寺島進さん(市夫役)——この名作に関わって、自分は二つ癖が出来ました。朝天気予報を見る癖と、同じく朝星座占いを見る癖で、今朝星座占いを見た時に最悪の12位が映画の中の僕が演じる市夫君の乙女座で11位が自分自身の蠍座と、ワースト1・2になってしまい参ったな…と思ったんですが、天気予報で今日は秋晴れのいい日だということで、そんな中初日を迎えて嬉しいです。こんなに、多くの方々に来ていただけてワーストも吹っ飛びました。恋愛をモチーフにした映画ですが、見終わってから青空のようにオープンに恋愛事でも何でもディスカッションして、いい酒でも呑んでくれたら嬉しいです。

菊地百合子さん(妙子役)——去年撮った作品で、私には生涯忘れられない作品になりました。監督によって、すごくいい人、スタッフと出会い色々と勉強になりました。
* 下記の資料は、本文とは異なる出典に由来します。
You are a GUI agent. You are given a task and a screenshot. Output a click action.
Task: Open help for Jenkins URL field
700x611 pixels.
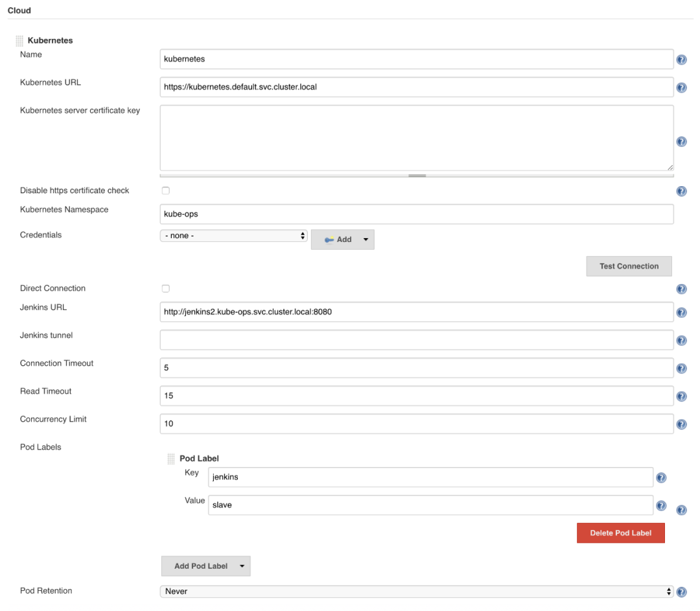tap(681, 313)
とてもいい映画で、二度三度来ていただける映画だと思っています。

外波山文明さん(旭役)——普段は舞台の方が中心で、映画はたまに変な役で出たりしてますが、今回はいい映画です。市夫の親父をやってまして、女房に逃げられ競馬に現を抜かし朝から酒を飲んでいるどうしようもない親父なんですが、空に憧れちょっとロマンチックなところがあるという男で、そんな男二人暮しのところに(妙子)が飛びこんでくる話しですが、そんな男同士の空気感が出せればと思って演じました。特別大きなドラマが起きる映画じゃありませんが、爽やかな感じが残ればいいと思ってます。

権藤俊輔さん(山崎役)——本当にいい映画に出演させていただきまして、撮影は本当に楽しくて話せばいろいろ尽きないんですけど、兎に角この映画の世界にドップリつかって、何度も足を運んでください。

澤田俊輔さん(登役)——スタッフの方々の後押しで、素晴らしい役者の方々とこの壇上に上がれることをすごく嬉しく思っています。今日はありがとうございました。

松本章さん(音楽担当・赤犬のリーダー)——前作とは違いとても繊細な…あまり僕は日常では繊細じゃないんですけど、僕も市夫と同じ乙女座でロマンチックなので、一夏の思い出とか色々思い出してください。とてもいい恋愛映画です。

なお、『空の穴』は渋谷・ユーロスペースにて絶賛ロードショー公開中。また、10月28日の大分、11月10日の名古屋、12月7日の関西、12月23日の仙台の各“ぴあフィルムフェスティバル”にて、熊切監督がゲスト参加しての上映が予定されているのをはじめ、各地のイベント・映画祭で上映予定。また、東京以外の地域の一般劇場でも、大阪、名古屋、札幌ほか全国各地にて、順次公開予定だ。